→ Assigned task 1:
Answer the following about the passage on healthcare data ownership:
(a) Who captures medical data, according to the passage?
(b) What were regulatory frameworks such as HIPAA designed to do?
(c) What does healthcare risk becoming without clear ownership and valuation frameworks?
→ Assigned task 2:
Set down, word for word, the part of the passage on healthcare data ownership from "Existing regulatory frameworks" to "returns accrue elsewhere.".
→ Assigned task 3:
Resume the passage on healthcare data ownership, picking up after its final sentence.

→ Extract provided:
%%
The major issue of course is also about data ownership. Nowhere are the challenges of data ownership more complex—or more consequential—than in healthcare. Medical data is generated by patients, captured by providers, stored by health systems, processed by payers, and increasingly analyzed by technology platforms, creating a fragmented and often contested ownership landscape. While patients are the original source of health data, they rarely exercise meaningful economic or governance control over how that data is aggregated, monetized, or used to train AI models.
Existing regulatory frameworks such as HIPAA were designed to protect privacy and enable information exchange, not to define ownership, valuation, or compensation. As AI systems rely on longitudinal health records, imaging datasets, and real-world evidence to drive clinical and commercial value, unresolved questions around consent, stewardship, and economic rights threaten to undermine trust and distort incentives. Without clear ownership and valuation frameworks, healthcare risks becoming the most extractive data economy of all—one in which the highest-value data is generated by patients but the economic returns accrue elsewhere.
%%
→ Provided material:
%%
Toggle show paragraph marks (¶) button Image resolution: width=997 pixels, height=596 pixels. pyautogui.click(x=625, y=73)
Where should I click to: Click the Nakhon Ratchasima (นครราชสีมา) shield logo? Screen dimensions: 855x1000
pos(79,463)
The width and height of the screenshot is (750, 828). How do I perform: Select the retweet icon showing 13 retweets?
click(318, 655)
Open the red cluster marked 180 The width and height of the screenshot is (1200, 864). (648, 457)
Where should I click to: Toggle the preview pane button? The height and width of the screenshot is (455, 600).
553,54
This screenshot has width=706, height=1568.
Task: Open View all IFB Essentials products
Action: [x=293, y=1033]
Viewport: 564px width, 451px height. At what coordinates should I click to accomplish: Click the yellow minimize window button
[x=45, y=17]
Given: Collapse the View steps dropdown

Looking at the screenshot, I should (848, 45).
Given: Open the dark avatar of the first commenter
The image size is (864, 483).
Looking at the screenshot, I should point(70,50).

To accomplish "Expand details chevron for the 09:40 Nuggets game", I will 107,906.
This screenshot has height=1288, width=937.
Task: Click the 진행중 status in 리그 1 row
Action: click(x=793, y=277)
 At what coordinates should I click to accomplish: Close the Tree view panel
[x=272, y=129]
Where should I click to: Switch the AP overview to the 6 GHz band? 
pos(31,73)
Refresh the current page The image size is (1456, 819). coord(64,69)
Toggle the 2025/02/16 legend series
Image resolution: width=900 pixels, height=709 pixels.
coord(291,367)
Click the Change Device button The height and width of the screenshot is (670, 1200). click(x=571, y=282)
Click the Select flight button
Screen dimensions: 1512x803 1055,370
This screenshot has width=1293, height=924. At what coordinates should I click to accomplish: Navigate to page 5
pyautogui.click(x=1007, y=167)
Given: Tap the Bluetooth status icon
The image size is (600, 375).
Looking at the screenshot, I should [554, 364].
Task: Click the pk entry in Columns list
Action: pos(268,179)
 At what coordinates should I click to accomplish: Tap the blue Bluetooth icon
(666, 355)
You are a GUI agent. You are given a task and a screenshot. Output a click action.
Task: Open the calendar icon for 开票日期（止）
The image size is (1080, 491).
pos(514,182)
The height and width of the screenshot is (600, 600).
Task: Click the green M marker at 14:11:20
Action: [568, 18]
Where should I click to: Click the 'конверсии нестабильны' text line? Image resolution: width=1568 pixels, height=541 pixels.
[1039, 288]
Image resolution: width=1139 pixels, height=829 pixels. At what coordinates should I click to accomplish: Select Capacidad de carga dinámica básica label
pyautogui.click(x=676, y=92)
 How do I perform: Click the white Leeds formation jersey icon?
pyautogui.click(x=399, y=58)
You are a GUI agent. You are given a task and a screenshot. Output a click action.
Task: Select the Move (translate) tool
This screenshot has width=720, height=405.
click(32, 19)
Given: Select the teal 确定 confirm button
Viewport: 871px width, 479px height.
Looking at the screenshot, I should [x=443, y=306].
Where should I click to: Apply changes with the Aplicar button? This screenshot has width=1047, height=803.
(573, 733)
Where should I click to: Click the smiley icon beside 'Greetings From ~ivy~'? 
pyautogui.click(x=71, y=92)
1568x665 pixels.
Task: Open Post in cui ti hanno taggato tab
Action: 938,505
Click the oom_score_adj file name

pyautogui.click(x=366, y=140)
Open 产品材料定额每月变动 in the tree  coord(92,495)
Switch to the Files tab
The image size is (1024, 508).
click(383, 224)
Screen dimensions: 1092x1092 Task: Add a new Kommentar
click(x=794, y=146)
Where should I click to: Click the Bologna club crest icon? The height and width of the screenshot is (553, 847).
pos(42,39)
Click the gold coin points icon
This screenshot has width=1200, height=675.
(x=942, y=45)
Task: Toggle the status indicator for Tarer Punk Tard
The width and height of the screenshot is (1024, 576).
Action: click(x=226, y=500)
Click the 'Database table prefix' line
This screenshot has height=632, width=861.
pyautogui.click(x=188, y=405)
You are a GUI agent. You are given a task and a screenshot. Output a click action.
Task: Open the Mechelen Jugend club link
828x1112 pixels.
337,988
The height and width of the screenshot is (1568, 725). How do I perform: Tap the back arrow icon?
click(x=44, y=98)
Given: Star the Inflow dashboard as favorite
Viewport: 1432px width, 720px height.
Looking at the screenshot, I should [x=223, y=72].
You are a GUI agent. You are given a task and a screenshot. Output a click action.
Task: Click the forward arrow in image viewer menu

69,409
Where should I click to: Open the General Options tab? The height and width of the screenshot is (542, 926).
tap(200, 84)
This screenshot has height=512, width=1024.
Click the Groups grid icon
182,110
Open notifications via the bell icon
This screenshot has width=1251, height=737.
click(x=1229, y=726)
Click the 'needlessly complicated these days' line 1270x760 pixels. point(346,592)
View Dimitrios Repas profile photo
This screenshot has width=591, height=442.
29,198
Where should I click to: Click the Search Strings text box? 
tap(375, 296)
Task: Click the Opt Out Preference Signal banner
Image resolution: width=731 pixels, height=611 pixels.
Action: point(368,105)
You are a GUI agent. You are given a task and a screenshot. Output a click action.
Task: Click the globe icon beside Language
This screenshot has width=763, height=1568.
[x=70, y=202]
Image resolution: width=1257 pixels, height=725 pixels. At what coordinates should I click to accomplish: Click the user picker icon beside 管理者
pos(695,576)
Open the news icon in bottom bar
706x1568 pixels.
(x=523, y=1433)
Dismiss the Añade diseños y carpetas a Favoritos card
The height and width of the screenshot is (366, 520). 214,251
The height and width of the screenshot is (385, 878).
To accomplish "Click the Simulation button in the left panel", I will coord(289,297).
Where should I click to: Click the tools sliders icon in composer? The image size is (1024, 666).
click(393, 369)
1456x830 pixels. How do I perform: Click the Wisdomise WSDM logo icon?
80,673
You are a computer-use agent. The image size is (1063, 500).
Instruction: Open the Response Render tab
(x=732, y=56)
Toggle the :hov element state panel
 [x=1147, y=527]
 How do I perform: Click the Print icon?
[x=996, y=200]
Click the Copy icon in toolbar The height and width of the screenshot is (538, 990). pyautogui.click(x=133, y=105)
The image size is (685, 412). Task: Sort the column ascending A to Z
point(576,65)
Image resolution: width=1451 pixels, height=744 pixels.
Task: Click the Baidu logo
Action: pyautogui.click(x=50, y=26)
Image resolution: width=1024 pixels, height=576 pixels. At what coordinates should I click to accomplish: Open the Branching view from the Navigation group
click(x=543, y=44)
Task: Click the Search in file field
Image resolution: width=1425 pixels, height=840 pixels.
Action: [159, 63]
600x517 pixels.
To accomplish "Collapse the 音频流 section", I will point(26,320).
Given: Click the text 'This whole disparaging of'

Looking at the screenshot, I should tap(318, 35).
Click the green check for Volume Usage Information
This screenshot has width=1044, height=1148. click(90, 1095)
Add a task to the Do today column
%%
→ Exercise output 1:
(a) Providers.
(b) Protect privacy and enable information exchange.
(c) The most extractive data economy of all.

→ Exercise output 2:
Existing regulatory frameworks such as HIPAA were designed to protect privacy and enable information exchange, not to define ownership, valuation, or compensation. As AI systems rely on longitudinal health records, imaging datasets, and real-world evidence to drive clinical and commercial value, unresolved questions around consent, stewardship, and economic rights threaten to undermine trust and distort incentives. Without clear ownership and valuation frameworks, healthcare risks becoming the most extractive data economy of all—one in which the highest-value data is generated by patients but the economic returns accrue elsewhere.

→ Exercise output 3:
Ultimately, the AI economy demands a new way of thinking about value itself. Data valuation will not rely solely on traditional cost or income approaches but will increasingly incorporate dynamic, usage-based, and option-value frameworks. Technologies such as blockchain and distributed ledgers make it possible to tokenize data rights, track provenance, and enable secure, auditable transactions that unlock latent economic value. As valuation methodologies evolve—such as those outlined in contemporary frameworks for assessing data as an AI fuel—the ability to measure, price, and transact data assets will become central to economic advancement, corporate strategy, and national competitiveness.